Parameters:footer – is instance of footer as passed by Reader (always a list, but type of elements is up to Reader). This parameter is passed later to Writer.

datconv.filters.delfield module

General Filter that allows to remove certain fields from record.

class datconv.filters.delfield.DCFilter(field=[])[source]

Bases: object

Please see constructor description for more details.

Constructor parameters are usually passed from YAML file as subkeys of Filter:CArg key.

Parameters:field – list of fields to remove. Fields must be in form of XPaths understandable by lxml.etree._Element.find method (relative paths)

For more detailed descriptions see conf_template.yaml file in this module folder.

datconv.filters.rectyp module

General Filter that allows to filter out certain record types.

class datconv.filters.rectyp.DCFilter(inclusive=True, rectyp=[])[source]

Bases: object

Please see constructor description for more details.

Constructor parameters are usually passed from YAML file as subkeys of Filter:CArg key.

Parameters:
  • inclusive – if False, record types given in rectyp are excluded, otherwise only rectyp records are included;
  • rectyp – list of record types (root tags of records).

For more detailed descriptions see conf_template.yaml file in this module folder.

datconv.filters.pipe module

General Filter that allows users to run several other filters one after one. Values returned by configured filters’ are combined in following way:

  • to get record written (sent to Writer) all filters must set WRITE bit
  • to get record repeated at leat one filter must set REPEAT bit
  • to get process break at leat one filter must set BREAK bit
  • REPEAT bit takes precedence over BREAK bit (i.e. if both are set record is re-evaluated)
class datconv.filters.pipe.DCFilter(flist, pass_skiped=True)[source]

Bases: object

Please see constructor description for more details.

Constructor parameters are usually passed from YAML file as subkeys of Filter:CArg key.

Parameters:
  • flist – list of filters to be run in chain with their parameters;
  • pass_skiped – if it is False, records for which some filter returned SKIP will not be passed to next filters;

For more detailed descriptions see conf_template.yaml file in this module folder.

datconv.filters.gen_rec module

General Filter that allows to generate new records. Every record is cloned by conifigurable number of times. This Filter is suitable for subclassing if more rebust generation strategies are required.

class datconv.filters.gen_rec.DCFilter(n=1, fake_flg=None)[source]

Bases: object

Please see constructor description for more details.

Constructor parameters are usually passed from YAML file as subkeys of Filter:CArg key.

Parameters:
  • n – determines how many clones are generated for every record.
  • fake_flg – if set (to string) a tag of set name is added to every generated cloned record with the value 1.

For more detailed descriptions see conf_template.yaml file in this module folder.

datconv.filters.stat module

General Filter that allows to calculate and print required statistics about processed data. Filter prints first record number when given XPath expression is met and number of records in which it is met. Filter prints statistics at program exit as logger INFO messages.

class datconv.filters.stat.DCFilter(retval=1, rectyp=True, printzero=False, fields=[])[source]

Bases: object

Please see constructor description for more details.

Constructor parameters are usually passed from YAML file as subkeys of Filter:CArg key.

Parameters:
  • retval – value that filter returns (0 to skip records, 1 to write records);
  • rectyp – if True, record type (root tag) is included into statistics; i.e. it is printed how many records are of particular types.
  • printzero – if True, not found records (with count 0) are included into summary (except when groupping is used)

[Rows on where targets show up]
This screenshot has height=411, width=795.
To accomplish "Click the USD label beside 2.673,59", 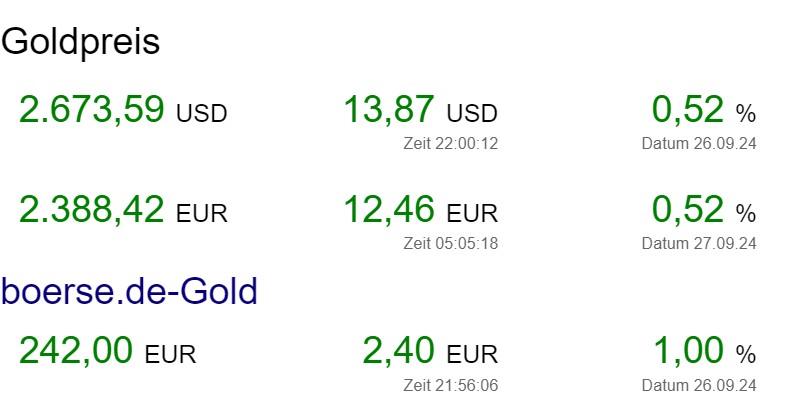I will pyautogui.click(x=202, y=113).
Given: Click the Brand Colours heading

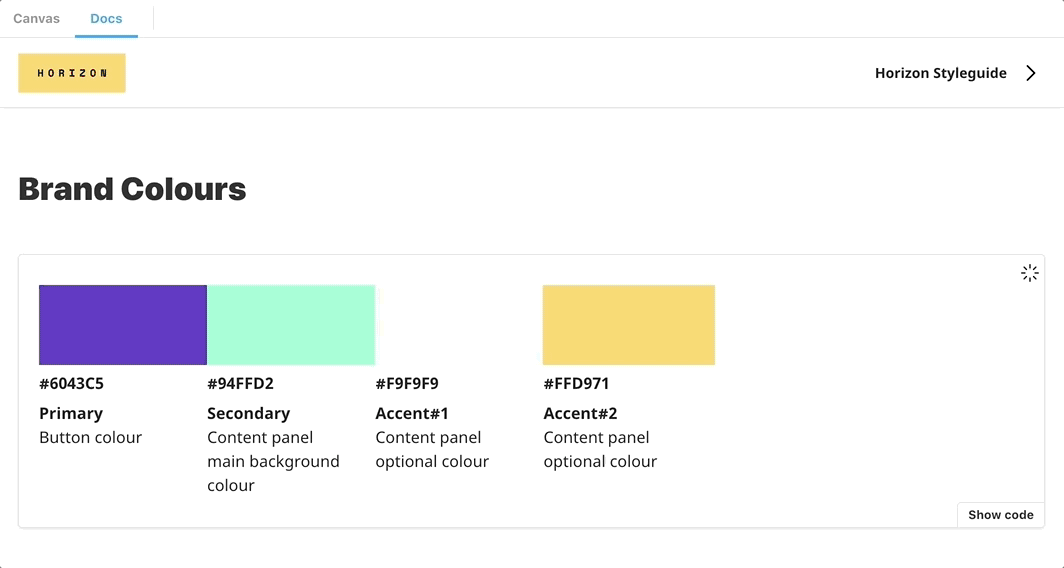Looking at the screenshot, I should (x=132, y=189).
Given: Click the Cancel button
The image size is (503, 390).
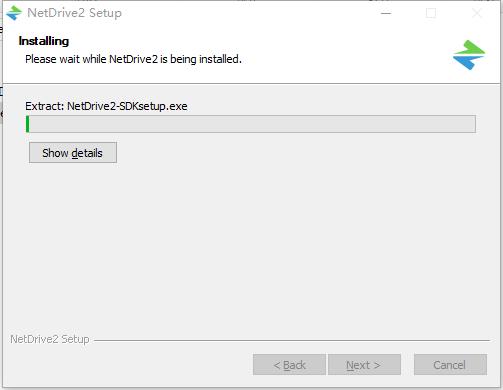Looking at the screenshot, I should point(450,365).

What this exercise asks:
1. In the documentation on datconv filters, what does the n parameter of the gen_rec filter determine?
2. Revise the listing from the line with "Given: Click the Brand Colours heading" through the end of the listing by swapping "Given" for "Task", leaving everything else as it is. Return only those lines, without the pictures.
The documentation on datconv filters and the listing have nothing to do with each other.

Results for the exercise:
1. It determines how many clones are generated for every record.

2.
Task: Click the Brand Colours heading

Looking at the screenshot, I should (x=132, y=189).
Task: Click the Cancel button
The image size is (503, 390).
Looking at the screenshot, I should point(450,365).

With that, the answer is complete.